Design of new first and fifth generation OLED emitters by doping 12,12-dimethyl-7-phenyl-7,12-dihydrobenzo[a]acridine-3-carbonitrile (BACN): DFT study

In this paper, DFT and TD-DFT were used to investigate the impact of potassium doping on the electronic, NLO, and photophysical properties of BACN. The results indicate that doping with one (sample M1) or two (sample M2) potassium atoms enhances the electronic and optical properties of pure BACN (sample M0), reducing the bandgap from 3.70 eV for M0 to 2.97 eV for M1 and 2.34 eV for M2. This reduction increases electronic conductivity and intramolecular charge transfer.
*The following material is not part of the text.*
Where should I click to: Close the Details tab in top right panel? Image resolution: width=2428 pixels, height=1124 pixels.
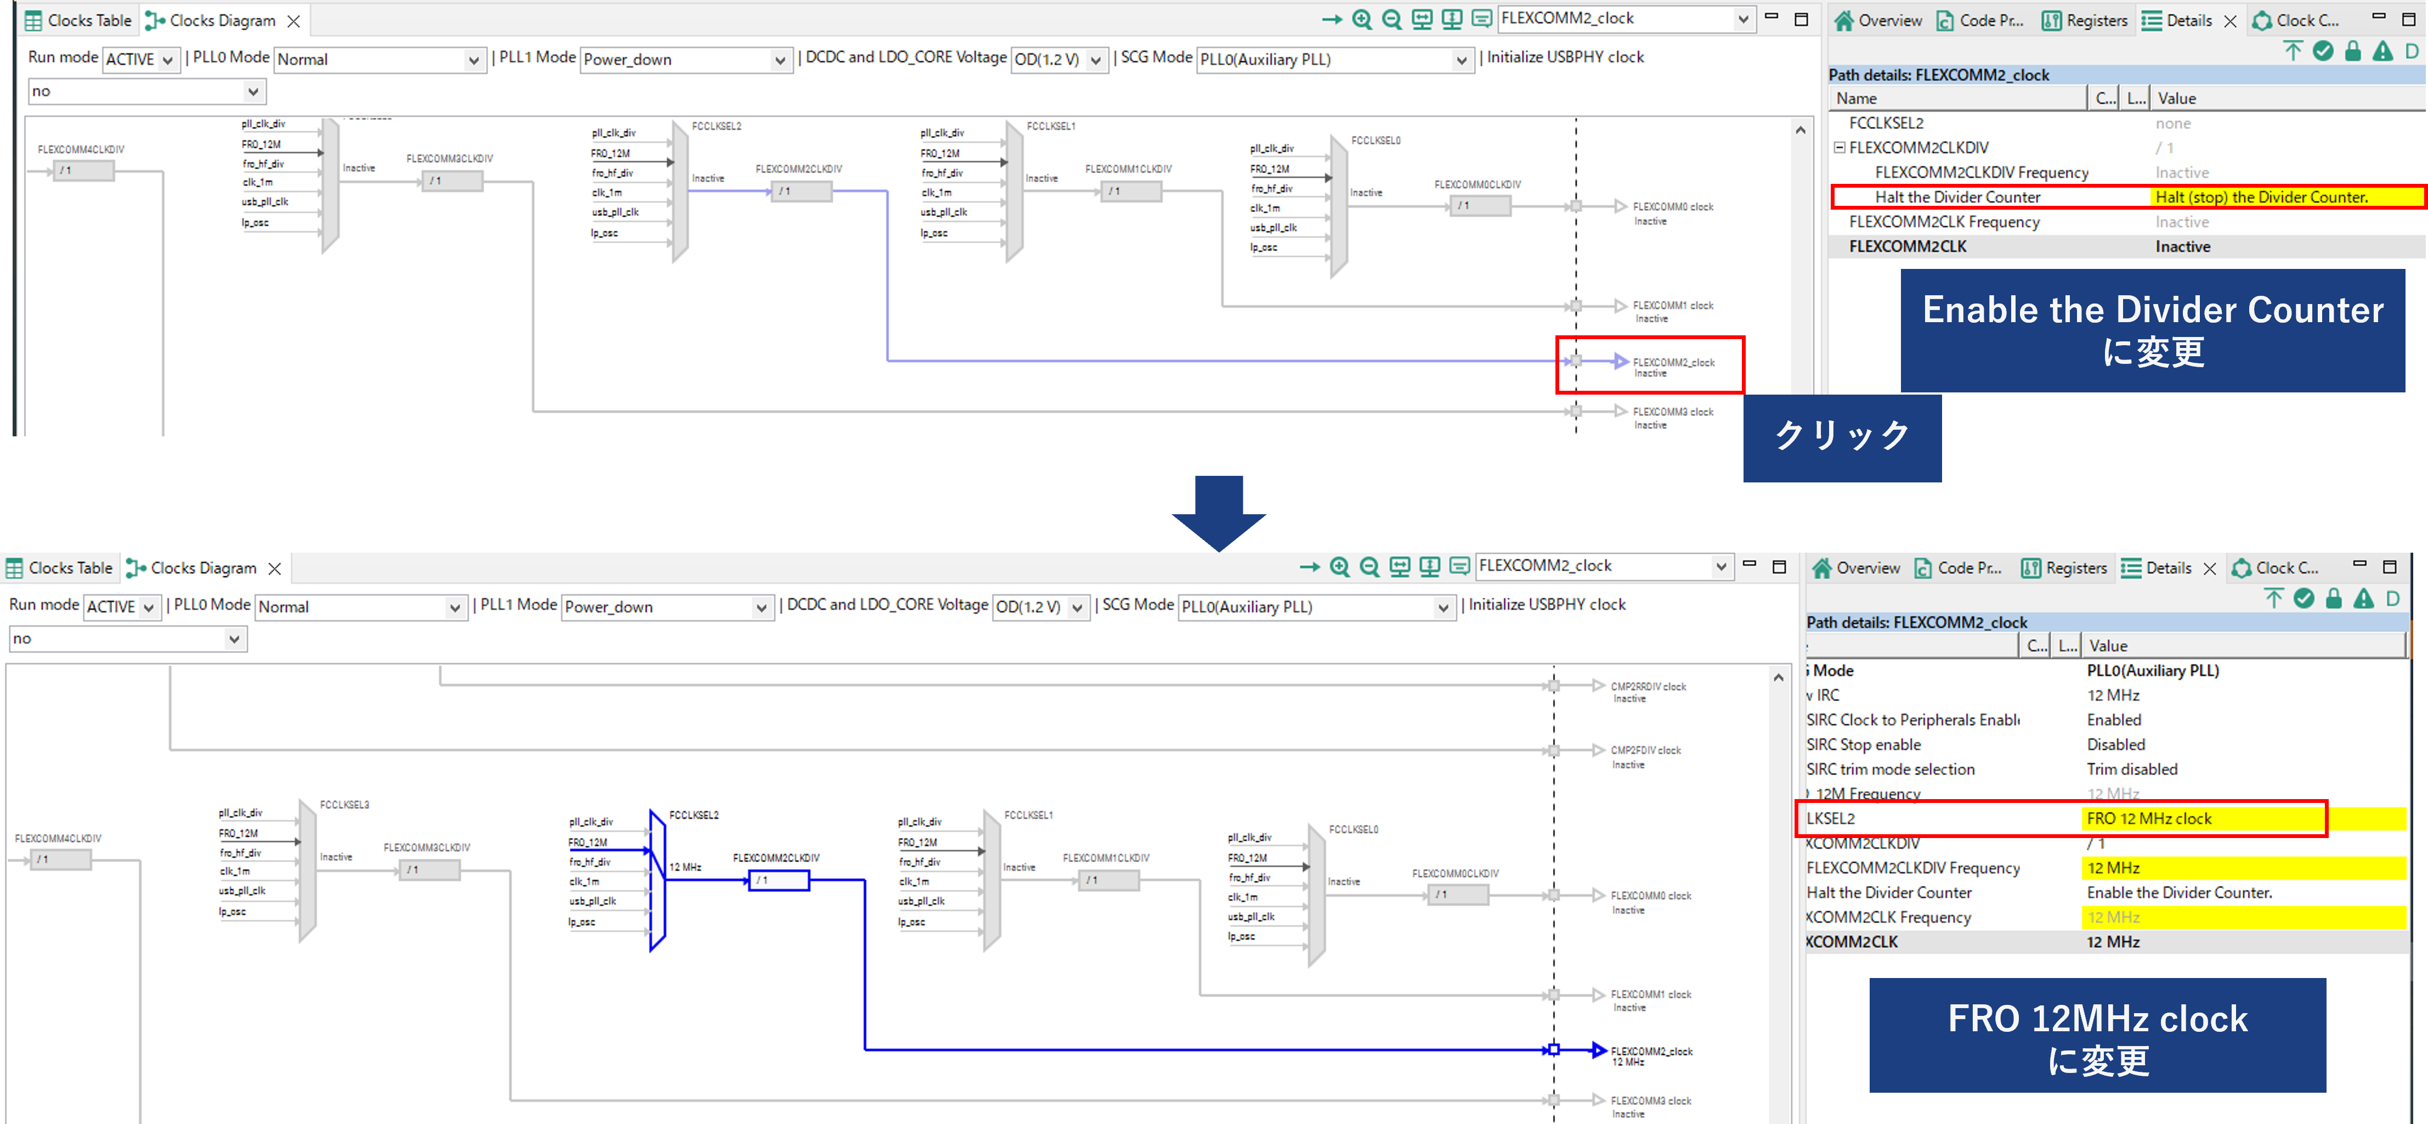2230,22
The first order hyperpolarizability values of the doped compounds are approximately 8 times higher for M1 and 9 times higher for M2 compared to M0, suggesting that the doped compounds are excellent candidates for nonlinear optical applications compared to the undoped compound M0. Regarding photophysical properties, M1 exhibits an inverted singlet-triplet (IST) state characterized by $∆E_{\mathrm{ST}}=-0.66\mathrm{eV}$ between S₁ and T₁, with a low RISC process. The UV-Vis spectrum of M1 reveals a double excitation with maximum bands in the near UV range, while its emission spectrum shows a peak at 415.44 nm with a CIE chromatic coordinate of (0.20, 0.18), indicating that M1 is a promising candidate for fifth-generation blues OLEDs. In contrast, the absorption and emission spectra of M2 show maxima in the visible spectrum at 413.22 nm and 400.61 nm, respectively. Thus, M2 can be used as an emitter for first-generation OLEDs used as antibacterial light sources, as well as an absorber for organic solar cells (OSCs).